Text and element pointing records
● ● ●

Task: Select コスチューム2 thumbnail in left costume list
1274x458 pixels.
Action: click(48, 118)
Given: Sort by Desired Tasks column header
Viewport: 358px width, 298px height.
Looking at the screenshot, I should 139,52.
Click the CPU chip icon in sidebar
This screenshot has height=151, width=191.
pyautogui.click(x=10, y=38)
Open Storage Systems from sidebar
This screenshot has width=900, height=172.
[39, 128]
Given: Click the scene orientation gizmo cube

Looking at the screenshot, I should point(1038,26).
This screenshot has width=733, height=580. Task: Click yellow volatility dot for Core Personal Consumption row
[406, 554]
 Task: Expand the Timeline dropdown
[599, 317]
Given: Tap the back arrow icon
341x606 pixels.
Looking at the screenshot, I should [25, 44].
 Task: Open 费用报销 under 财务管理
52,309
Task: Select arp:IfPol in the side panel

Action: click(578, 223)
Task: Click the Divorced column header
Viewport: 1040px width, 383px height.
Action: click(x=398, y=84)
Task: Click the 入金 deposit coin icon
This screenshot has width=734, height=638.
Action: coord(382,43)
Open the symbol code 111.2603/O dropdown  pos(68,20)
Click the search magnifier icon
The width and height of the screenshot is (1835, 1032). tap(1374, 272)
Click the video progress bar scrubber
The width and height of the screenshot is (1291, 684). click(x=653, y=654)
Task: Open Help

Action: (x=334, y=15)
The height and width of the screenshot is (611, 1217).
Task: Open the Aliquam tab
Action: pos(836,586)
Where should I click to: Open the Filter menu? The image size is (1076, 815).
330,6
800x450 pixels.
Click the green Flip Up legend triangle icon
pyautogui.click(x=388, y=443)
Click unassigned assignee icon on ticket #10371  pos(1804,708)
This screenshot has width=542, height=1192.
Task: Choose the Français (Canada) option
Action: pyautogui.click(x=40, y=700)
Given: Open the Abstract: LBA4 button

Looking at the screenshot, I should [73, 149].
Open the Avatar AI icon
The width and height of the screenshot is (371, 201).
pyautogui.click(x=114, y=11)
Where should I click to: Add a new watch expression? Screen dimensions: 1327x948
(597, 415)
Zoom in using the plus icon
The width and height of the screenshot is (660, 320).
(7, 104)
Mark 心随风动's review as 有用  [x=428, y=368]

● ● ●

Exercise aim — Reproduce every one of these records line for line, without any changes.

Exercise output —
Task: Select コスチューム2 thumbnail in left costume list
1274x458 pixels.
Action: click(48, 118)
Given: Sort by Desired Tasks column header
Viewport: 358px width, 298px height.
Looking at the screenshot, I should 139,52.
Click the CPU chip icon in sidebar
This screenshot has height=151, width=191.
pyautogui.click(x=10, y=38)
Open Storage Systems from sidebar
This screenshot has width=900, height=172.
[39, 128]
Given: Click the scene orientation gizmo cube

Looking at the screenshot, I should point(1038,26).
This screenshot has width=733, height=580. Task: Click yellow volatility dot for Core Personal Consumption row
[406, 554]
 Task: Expand the Timeline dropdown
[599, 317]
Given: Tap the back arrow icon
341x606 pixels.
Looking at the screenshot, I should [25, 44].
 Task: Open 费用报销 under 财务管理
52,309
Task: Select arp:IfPol in the side panel

Action: click(578, 223)
Task: Click the Divorced column header
Viewport: 1040px width, 383px height.
Action: click(x=398, y=84)
Task: Click the 入金 deposit coin icon
This screenshot has width=734, height=638.
Action: coord(382,43)
Open the symbol code 111.2603/O dropdown  pos(68,20)
Click the search magnifier icon
The width and height of the screenshot is (1835, 1032). tap(1374, 272)
Click the video progress bar scrubber
The width and height of the screenshot is (1291, 684). click(x=653, y=654)
Task: Open Help

Action: (x=334, y=15)
The height and width of the screenshot is (611, 1217).
Task: Open the Aliquam tab
Action: pos(836,586)
Where should I click to: Open the Filter menu? The image size is (1076, 815).
330,6
800x450 pixels.
Click the green Flip Up legend triangle icon
pyautogui.click(x=388, y=443)
Click unassigned assignee icon on ticket #10371  pos(1804,708)
This screenshot has width=542, height=1192.
Task: Choose the Français (Canada) option
Action: pyautogui.click(x=40, y=700)
Given: Open the Abstract: LBA4 button

Looking at the screenshot, I should [73, 149].
Open the Avatar AI icon
The width and height of the screenshot is (371, 201).
pyautogui.click(x=114, y=11)
Where should I click to: Add a new watch expression? Screen dimensions: 1327x948
(597, 415)
Zoom in using the plus icon
The width and height of the screenshot is (660, 320).
(7, 104)
Mark 心随风动's review as 有用  [x=428, y=368]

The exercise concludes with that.